[HOW TO COMPLETE THIS TASK]
Pull every line containing the word "computer" from the records.

[DATA SUPPLIED]
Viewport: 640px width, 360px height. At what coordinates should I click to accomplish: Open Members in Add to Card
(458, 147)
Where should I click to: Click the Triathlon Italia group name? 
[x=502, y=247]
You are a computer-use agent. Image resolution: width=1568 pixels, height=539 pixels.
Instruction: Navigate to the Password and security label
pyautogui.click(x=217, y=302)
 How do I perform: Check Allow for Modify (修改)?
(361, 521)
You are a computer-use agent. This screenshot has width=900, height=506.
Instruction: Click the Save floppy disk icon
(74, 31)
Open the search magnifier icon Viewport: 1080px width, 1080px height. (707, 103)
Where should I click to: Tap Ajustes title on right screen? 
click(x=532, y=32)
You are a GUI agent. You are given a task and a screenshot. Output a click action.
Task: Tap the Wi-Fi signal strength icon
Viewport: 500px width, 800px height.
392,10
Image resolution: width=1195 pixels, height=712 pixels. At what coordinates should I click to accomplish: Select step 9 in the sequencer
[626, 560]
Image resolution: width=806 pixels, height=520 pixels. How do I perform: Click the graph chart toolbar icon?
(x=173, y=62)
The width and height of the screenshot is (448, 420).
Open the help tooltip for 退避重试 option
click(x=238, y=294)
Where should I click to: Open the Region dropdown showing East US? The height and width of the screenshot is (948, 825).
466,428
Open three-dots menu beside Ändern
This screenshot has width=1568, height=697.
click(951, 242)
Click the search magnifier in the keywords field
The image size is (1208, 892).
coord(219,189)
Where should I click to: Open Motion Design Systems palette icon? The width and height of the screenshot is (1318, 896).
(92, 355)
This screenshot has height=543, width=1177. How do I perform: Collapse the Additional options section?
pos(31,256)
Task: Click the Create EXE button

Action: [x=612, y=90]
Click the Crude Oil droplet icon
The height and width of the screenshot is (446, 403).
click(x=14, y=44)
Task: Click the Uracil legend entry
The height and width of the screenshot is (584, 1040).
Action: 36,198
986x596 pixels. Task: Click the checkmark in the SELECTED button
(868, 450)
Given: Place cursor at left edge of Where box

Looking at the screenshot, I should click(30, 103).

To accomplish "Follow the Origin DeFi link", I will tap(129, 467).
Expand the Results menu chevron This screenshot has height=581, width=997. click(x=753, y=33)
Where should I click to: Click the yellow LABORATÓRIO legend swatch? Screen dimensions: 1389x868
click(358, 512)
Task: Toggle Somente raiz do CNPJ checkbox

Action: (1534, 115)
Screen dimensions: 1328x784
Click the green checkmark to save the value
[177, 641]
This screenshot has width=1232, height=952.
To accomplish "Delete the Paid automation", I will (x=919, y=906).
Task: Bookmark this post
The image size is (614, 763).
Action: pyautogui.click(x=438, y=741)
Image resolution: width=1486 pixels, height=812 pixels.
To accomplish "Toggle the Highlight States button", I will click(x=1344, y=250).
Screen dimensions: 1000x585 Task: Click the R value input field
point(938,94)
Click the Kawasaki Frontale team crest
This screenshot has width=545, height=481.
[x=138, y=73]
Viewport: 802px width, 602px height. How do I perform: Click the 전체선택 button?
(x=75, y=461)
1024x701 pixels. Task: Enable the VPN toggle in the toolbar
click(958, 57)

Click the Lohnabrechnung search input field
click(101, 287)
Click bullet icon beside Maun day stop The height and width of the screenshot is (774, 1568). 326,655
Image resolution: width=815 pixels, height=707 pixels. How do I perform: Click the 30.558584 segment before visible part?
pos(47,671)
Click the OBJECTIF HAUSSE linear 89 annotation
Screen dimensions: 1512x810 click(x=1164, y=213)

[ANSWER BOX]
You are a computer-use agent. Image resolution: width=1568 pixels, height=539 pixels.
You are a computer-use agent. This screenshot has width=900, height=506.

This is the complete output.